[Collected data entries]
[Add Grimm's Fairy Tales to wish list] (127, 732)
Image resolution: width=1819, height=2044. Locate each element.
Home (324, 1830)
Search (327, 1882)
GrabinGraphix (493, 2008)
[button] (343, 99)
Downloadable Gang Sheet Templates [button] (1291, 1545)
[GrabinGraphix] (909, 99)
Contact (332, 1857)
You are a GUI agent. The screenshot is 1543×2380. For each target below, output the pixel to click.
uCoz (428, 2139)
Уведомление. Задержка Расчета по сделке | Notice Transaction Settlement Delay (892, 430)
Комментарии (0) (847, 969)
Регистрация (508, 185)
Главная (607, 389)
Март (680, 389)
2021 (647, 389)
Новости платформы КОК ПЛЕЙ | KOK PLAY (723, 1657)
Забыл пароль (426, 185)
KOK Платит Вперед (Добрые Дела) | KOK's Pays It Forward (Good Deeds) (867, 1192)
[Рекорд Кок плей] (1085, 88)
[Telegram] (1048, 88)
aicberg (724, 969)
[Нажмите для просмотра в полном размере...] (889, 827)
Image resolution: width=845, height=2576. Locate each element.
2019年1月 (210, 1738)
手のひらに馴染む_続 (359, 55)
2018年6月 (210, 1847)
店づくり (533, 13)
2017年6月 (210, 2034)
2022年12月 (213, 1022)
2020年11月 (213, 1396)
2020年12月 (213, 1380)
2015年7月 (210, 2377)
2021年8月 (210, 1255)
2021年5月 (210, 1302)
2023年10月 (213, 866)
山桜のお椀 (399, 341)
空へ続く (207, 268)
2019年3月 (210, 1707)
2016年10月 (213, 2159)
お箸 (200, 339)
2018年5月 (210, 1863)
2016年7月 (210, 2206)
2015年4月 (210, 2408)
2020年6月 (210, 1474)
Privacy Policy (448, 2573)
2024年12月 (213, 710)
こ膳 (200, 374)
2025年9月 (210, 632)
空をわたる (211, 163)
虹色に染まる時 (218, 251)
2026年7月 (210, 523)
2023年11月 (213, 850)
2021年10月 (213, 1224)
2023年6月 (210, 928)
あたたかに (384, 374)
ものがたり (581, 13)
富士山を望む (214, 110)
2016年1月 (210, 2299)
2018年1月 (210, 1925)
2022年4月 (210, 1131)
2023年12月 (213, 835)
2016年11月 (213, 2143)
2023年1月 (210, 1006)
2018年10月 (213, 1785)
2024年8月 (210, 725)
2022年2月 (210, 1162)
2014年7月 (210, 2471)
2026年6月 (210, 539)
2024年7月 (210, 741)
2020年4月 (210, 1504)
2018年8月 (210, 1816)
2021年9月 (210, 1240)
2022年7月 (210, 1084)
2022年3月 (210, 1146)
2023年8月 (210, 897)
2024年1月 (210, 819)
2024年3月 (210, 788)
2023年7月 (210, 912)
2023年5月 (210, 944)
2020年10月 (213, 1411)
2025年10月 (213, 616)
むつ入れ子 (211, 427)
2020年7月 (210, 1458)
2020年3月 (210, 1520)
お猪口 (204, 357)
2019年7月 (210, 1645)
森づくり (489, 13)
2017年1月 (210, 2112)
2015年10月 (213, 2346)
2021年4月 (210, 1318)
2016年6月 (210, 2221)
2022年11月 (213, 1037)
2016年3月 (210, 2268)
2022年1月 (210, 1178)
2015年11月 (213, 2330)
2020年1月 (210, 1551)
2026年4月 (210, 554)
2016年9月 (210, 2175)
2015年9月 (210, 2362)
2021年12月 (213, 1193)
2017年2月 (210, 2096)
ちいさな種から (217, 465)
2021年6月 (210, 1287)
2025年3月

*Goal of the exercise*
Report each line of the data in which "Locate" occurs.

*Result for this task*
Image resolution: width=1819, height=2044. Locate each element.
Image resolution: width=845, height=2576. Locate each element.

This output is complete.